Cork gave more protection to the defence, more balance to the team, and encouraged more careful passing up the pitch. This helped Wout Weghorst to have a big influence on matches and it also meant that the back-four didn’t become too exposed. 

As soon as Westwood returned, there was nobody sitting in to hold the shape and Burnley’s style of play became much more direct and aimless. Even Stevie Wonder could see that! The fact that Dyche could not – or would not – see the issues with a Westwood-Brownhill pivot had caused some frustration among supporters. 

At the same time, Cork is not some kind of super saviour. The fact still remains that Burnley have the weakest midfield in the Premier League; it is devoid of authority and assurance. It is right to point out that Dyche has neglected to mix things up with options that were available to him but you cannot say that he was blessed with top-draw quality. 

A New Dawn

It is very sad to see Dyche and his management move on and it is a very brutal decision. The recruitment failings from 2018 until 2021 have played a large part in this regression and ALK Capital didn’t truly deliver in the recent January window either. 

At this stage, he deserved at least until the end of the season to see if he could turn the tide. Some would argue he deserved a season to try and take Burnley back up – if they went down – and others would say that he should be allowed to honour his contract. But, equally, there has to be some counter-weight on this argument. 

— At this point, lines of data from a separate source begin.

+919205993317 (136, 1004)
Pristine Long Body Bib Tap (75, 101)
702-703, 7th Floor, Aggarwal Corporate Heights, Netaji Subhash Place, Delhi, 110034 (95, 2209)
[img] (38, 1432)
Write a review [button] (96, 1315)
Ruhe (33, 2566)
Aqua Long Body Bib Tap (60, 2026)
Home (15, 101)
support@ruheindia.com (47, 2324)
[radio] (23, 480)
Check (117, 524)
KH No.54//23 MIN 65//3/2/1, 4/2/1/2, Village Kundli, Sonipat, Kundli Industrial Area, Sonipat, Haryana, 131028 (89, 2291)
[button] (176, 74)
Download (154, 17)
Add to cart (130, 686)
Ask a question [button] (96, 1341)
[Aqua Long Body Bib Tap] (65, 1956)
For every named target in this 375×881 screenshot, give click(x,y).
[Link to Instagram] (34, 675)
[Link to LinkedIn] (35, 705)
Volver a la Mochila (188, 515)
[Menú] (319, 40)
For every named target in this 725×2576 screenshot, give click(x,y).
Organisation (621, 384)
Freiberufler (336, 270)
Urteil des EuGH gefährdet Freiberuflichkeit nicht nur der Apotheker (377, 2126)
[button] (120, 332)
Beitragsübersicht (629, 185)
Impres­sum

Over the years, Dyche managed some tremendous characters in his dressing rooms. The likes of Tom Heaton, Ashley Barnes, Scott Arfield and Joey Barton embodied his win-at-all-costs kind of mentality. They were warriors, wearing their hearts on their sleeves, and they were behind their manager 110%. 

The sad reality is that either Dyche had lost his Midas touch or the dressing room had lost one too many of those elite characters. Given the direction that ALK Capital is going – with a focus on young, mercurial talent from overseas – perhaps a parting of the ways was inevitable at some point.

So, in short, there was certainly a debate to be had on Sean Dyche – whether you want to hear it or you don’t. There isn’t much debate about the timing of the decision, though – which has pretty much been universally panned by all – and Pace needs to act decisively to try and save what is left of Burnley’s season.